** Begin Data provided **

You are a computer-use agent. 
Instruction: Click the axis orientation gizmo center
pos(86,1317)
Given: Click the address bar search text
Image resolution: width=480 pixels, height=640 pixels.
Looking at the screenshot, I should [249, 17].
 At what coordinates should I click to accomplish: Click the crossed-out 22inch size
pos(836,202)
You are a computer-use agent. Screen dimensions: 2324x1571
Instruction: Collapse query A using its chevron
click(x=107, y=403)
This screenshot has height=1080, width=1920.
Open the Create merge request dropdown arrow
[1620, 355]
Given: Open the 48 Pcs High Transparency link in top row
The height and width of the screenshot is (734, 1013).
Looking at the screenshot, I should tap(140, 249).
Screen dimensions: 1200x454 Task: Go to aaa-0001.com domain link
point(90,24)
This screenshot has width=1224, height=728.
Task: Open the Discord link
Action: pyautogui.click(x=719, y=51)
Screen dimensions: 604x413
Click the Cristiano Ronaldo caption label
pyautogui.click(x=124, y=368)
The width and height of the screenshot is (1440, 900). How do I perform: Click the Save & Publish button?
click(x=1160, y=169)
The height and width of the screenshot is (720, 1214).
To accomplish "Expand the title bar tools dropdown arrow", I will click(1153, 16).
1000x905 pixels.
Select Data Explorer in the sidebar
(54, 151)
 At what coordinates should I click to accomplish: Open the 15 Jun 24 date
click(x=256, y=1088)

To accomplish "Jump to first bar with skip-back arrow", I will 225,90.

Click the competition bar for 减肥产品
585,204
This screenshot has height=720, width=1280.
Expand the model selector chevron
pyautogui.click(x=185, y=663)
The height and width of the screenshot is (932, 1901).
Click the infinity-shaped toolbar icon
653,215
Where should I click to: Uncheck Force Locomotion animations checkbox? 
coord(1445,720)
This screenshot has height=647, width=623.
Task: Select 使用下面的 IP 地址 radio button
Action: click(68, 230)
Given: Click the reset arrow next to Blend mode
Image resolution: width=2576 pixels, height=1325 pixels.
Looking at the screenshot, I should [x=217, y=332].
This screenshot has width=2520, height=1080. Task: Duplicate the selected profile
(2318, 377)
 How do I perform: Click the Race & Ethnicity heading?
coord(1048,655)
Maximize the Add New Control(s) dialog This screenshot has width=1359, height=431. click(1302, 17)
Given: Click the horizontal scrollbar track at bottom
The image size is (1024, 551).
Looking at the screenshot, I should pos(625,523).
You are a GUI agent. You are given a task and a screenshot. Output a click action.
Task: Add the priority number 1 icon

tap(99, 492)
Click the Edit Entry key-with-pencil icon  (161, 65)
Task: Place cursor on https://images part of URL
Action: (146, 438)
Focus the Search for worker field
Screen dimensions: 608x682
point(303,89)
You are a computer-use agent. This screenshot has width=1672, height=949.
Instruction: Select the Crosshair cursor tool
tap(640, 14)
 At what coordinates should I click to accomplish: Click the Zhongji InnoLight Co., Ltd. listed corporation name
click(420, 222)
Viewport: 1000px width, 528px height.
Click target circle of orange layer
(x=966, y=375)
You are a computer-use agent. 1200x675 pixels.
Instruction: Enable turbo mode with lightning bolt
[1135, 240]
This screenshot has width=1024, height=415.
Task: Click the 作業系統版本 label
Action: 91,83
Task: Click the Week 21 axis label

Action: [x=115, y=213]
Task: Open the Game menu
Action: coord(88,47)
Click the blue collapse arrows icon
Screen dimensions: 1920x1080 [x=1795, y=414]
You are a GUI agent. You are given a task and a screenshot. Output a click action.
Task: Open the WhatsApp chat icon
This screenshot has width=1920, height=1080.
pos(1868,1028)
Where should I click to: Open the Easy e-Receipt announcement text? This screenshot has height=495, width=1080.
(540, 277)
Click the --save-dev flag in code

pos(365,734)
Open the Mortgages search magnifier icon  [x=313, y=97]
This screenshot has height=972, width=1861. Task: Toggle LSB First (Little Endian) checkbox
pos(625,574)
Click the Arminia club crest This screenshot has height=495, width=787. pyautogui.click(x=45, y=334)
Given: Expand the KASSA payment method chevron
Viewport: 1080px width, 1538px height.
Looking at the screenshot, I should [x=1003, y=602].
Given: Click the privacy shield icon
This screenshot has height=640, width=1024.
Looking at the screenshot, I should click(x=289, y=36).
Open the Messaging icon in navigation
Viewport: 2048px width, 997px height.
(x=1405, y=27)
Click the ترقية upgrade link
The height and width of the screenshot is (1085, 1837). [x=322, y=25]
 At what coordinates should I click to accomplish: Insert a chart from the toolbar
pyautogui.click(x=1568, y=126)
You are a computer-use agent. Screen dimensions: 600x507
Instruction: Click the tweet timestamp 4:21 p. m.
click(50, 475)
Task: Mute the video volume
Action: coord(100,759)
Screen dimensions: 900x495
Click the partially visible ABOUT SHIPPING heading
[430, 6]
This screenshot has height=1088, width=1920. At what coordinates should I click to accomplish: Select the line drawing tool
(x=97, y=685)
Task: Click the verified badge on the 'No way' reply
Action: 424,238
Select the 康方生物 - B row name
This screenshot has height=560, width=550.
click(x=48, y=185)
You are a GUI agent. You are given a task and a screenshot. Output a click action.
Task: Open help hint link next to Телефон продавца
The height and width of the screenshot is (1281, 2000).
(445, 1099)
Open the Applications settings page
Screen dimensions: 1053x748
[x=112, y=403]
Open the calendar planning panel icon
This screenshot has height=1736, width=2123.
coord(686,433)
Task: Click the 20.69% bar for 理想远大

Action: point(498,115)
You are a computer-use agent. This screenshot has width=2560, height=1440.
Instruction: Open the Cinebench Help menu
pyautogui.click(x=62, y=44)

** End Data provided **

* _Given request_
Copy every one of the rows above word for word, without changing anything.

* _Worked solution_
You are a computer-use agent. 
Instruction: Click the axis orientation gizmo center
pos(86,1317)
Given: Click the address bar search text
Image resolution: width=480 pixels, height=640 pixels.
Looking at the screenshot, I should [249, 17].
 At what coordinates should I click to accomplish: Click the crossed-out 22inch size
pos(836,202)
You are a computer-use agent. Screen dimensions: 2324x1571
Instruction: Collapse query A using its chevron
click(x=107, y=403)
This screenshot has height=1080, width=1920.
Open the Create merge request dropdown arrow
[1620, 355]
Given: Open the 48 Pcs High Transparency link in top row
The height and width of the screenshot is (734, 1013).
Looking at the screenshot, I should tap(140, 249).
Screen dimensions: 1200x454 Task: Go to aaa-0001.com domain link
point(90,24)
This screenshot has width=1224, height=728.
Task: Open the Discord link
Action: pyautogui.click(x=719, y=51)
Screen dimensions: 604x413
Click the Cristiano Ronaldo caption label
pyautogui.click(x=124, y=368)
The width and height of the screenshot is (1440, 900). How do I perform: Click the Save & Publish button?
click(x=1160, y=169)
The height and width of the screenshot is (720, 1214).
To accomplish "Expand the title bar tools dropdown arrow", I will click(1153, 16).
1000x905 pixels.
Select Data Explorer in the sidebar
(54, 151)
 At what coordinates should I click to accomplish: Open the 15 Jun 24 date
click(x=256, y=1088)

To accomplish "Jump to first bar with skip-back arrow", I will 225,90.

Click the competition bar for 减肥产品
585,204
This screenshot has height=720, width=1280.
Expand the model selector chevron
pyautogui.click(x=185, y=663)
The height and width of the screenshot is (932, 1901).
Click the infinity-shaped toolbar icon
653,215
Where should I click to: Uncheck Force Locomotion animations checkbox? 
coord(1445,720)
This screenshot has height=647, width=623.
Task: Select 使用下面的 IP 地址 radio button
Action: click(68, 230)
Given: Click the reset arrow next to Blend mode
Image resolution: width=2576 pixels, height=1325 pixels.
Looking at the screenshot, I should [x=217, y=332].
This screenshot has width=2520, height=1080. Task: Duplicate the selected profile
(2318, 377)
 How do I perform: Click the Race & Ethnicity heading?
coord(1048,655)
Maximize the Add New Control(s) dialog This screenshot has width=1359, height=431. click(1302, 17)
Given: Click the horizontal scrollbar track at bottom
The image size is (1024, 551).
Looking at the screenshot, I should pos(625,523).
You are a GUI agent. You are given a task and a screenshot. Output a click action.
Task: Add the priority number 1 icon

tap(99, 492)
Click the Edit Entry key-with-pencil icon  (161, 65)
Task: Place cursor on https://images part of URL
Action: (146, 438)
Focus the Search for worker field
Screen dimensions: 608x682
point(303,89)
You are a computer-use agent. This screenshot has width=1672, height=949.
Instruction: Select the Crosshair cursor tool
tap(640, 14)
 At what coordinates should I click to accomplish: Click the Zhongji InnoLight Co., Ltd. listed corporation name
click(420, 222)
Viewport: 1000px width, 528px height.
Click target circle of orange layer
(x=966, y=375)
You are a computer-use agent. 1200x675 pixels.
Instruction: Enable turbo mode with lightning bolt
[1135, 240]
This screenshot has width=1024, height=415.
Task: Click the 作業系統版本 label
Action: 91,83
Task: Click the Week 21 axis label

Action: [x=115, y=213]
Task: Open the Game menu
Action: coord(88,47)
Click the blue collapse arrows icon
Screen dimensions: 1920x1080 [x=1795, y=414]
You are a GUI agent. You are given a task and a screenshot. Output a click action.
Task: Open the WhatsApp chat icon
This screenshot has width=1920, height=1080.
pos(1868,1028)
Where should I click to: Open the Easy e-Receipt announcement text? This screenshot has height=495, width=1080.
(540, 277)
Click the --save-dev flag in code

pos(365,734)
Open the Mortgages search magnifier icon  [x=313, y=97]
This screenshot has height=972, width=1861. Task: Toggle LSB First (Little Endian) checkbox
pos(625,574)
Click the Arminia club crest This screenshot has height=495, width=787. pyautogui.click(x=45, y=334)
Given: Expand the KASSA payment method chevron
Viewport: 1080px width, 1538px height.
Looking at the screenshot, I should [x=1003, y=602].
Given: Click the privacy shield icon
This screenshot has height=640, width=1024.
Looking at the screenshot, I should click(x=289, y=36).
Open the Messaging icon in navigation
Viewport: 2048px width, 997px height.
(x=1405, y=27)
Click the ترقية upgrade link
The height and width of the screenshot is (1085, 1837). [x=322, y=25]
 At what coordinates should I click to accomplish: Insert a chart from the toolbar
pyautogui.click(x=1568, y=126)
You are a computer-use agent. Screen dimensions: 600x507
Instruction: Click the tweet timestamp 4:21 p. m.
click(50, 475)
Task: Mute the video volume
Action: coord(100,759)
Screen dimensions: 900x495
Click the partially visible ABOUT SHIPPING heading
[430, 6]
This screenshot has height=1088, width=1920. At what coordinates should I click to accomplish: Select the line drawing tool
(x=97, y=685)
Task: Click the verified badge on the 'No way' reply
Action: 424,238
Select the 康方生物 - B row name
This screenshot has height=560, width=550.
click(x=48, y=185)
You are a GUI agent. You are given a task and a screenshot. Output a click action.
Task: Open help hint link next to Телефон продавца
The height and width of the screenshot is (1281, 2000).
(445, 1099)
Open the Applications settings page
Screen dimensions: 1053x748
[x=112, y=403]
Open the calendar planning panel icon
This screenshot has height=1736, width=2123.
coord(686,433)
Task: Click the 20.69% bar for 理想远大

Action: point(498,115)
You are a computer-use agent. This screenshot has width=2560, height=1440.
Instruction: Open the Cinebench Help menu
pyautogui.click(x=62, y=44)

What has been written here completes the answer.